While I’m on the free book kick, here is a link to some of his posts, a few of which can be found in Praying at Burger King. Browse around here at his archive from beliefnet for a few minutes and I trust you fill find why I find his short reflections so appealing, and why we are eager to promote this little book.
And, lastly, while I am on this theme which I introduced by telling you about Vanhoozer’s book on cultural exegesis, Everyday Theology I’ve been itching all day to get time to tell you about the marvelous new book by Dick Staub. It is called (and this one does have a sub-title) The Culturally-Savvy Christian: A Manifesto for Deepening Faith and Enriching Popular Culture in an Age of Christianity-Lite (Jossey-Bass; $21.95.) Those who attended the spectacular arts conference in NYC last month (IAM) heard Staub interview the architect who is redesigning the WTC as well as his interview of world famous painter Mako Fujimura, and his conversations with Karen Goodwin, who brought Les Mis to Broadway. That these thoughtful and culturally-engaged Christian folks are making a difference is evident. Staub chronicles this sort of work, and the theological vision beneath it, and celebrates God’s work these days in this time of renewal. That he invites us all to deepen our faith in ways that will help produce a generation who can be artistic salt and light is thrilling, and is exactly what needs to be said. With a forward by N.T. Wright, and wonderfully mature and thoughtful and surprising leads and excurcions, this books moves us out of the less than adequate ideas and impulses that the church has produced, and calls us to more faithful, relevant and lasting forms of witness and mission. I will surely speak more of this very useful book soon. I’ve had an advanced reading copy for a while, but didn’t want to say anything until it arrived and I knew I could actually sell it. It is now here, and we are running a special.

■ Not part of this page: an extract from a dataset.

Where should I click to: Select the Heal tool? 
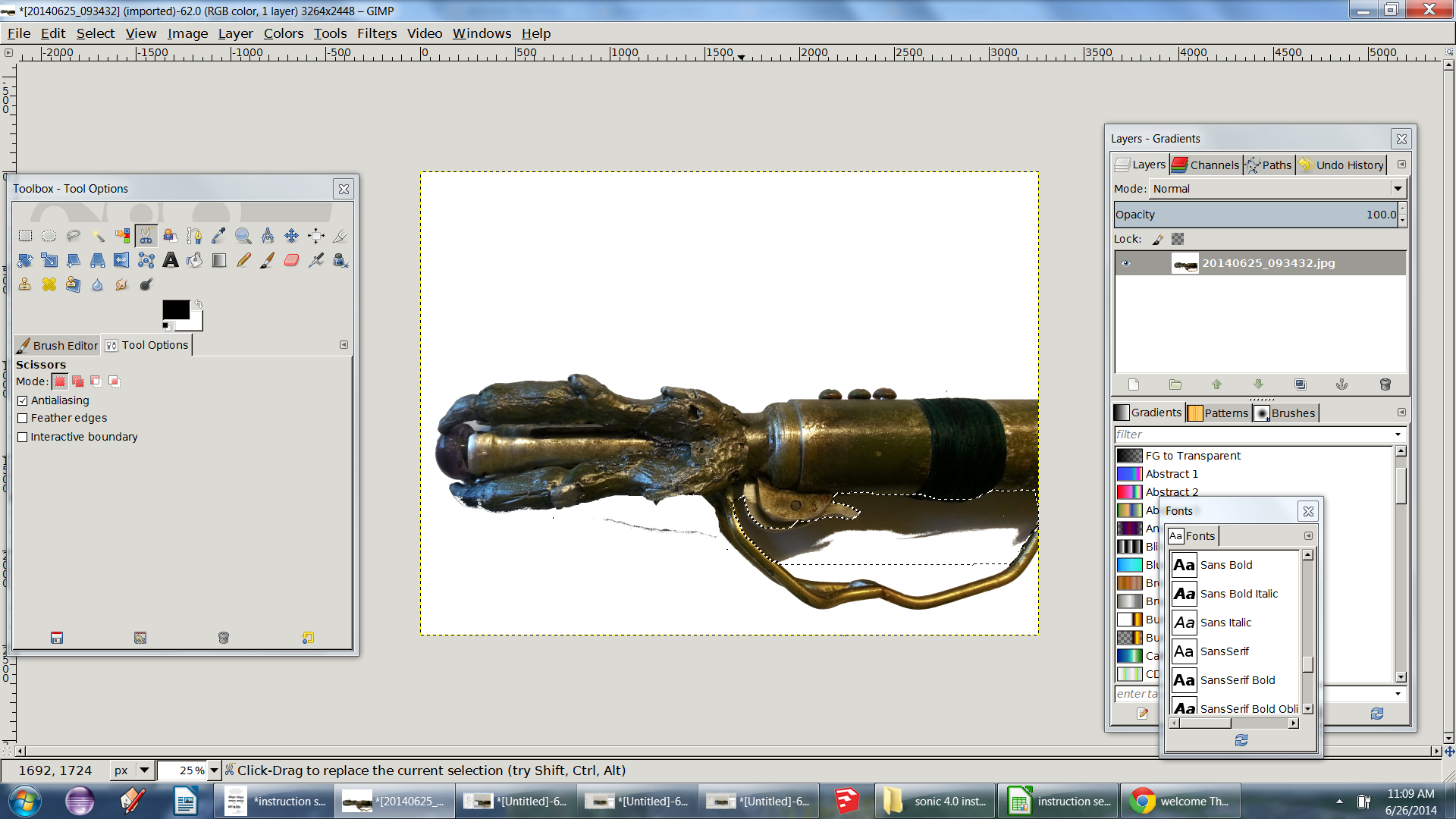pyautogui.click(x=49, y=284)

So, a blog special, again. Buy Staub for $2 off the regular price AND, get Mouw free. Although Richard Mouw’s work stands on its own and is a wonderfully enjoyable and spiritually enriching short collection, it would be perfect to read in tandem with something like The Culturally Savvy Christian. We package them together, and you save $12.00. As you can see, I want to generate interest in this stuff. I am sure it is that important. Thanks for caring, for showing interest in what has be so influential to us, and for being a part of our efforts here at Hearts & Minds. We are grateful.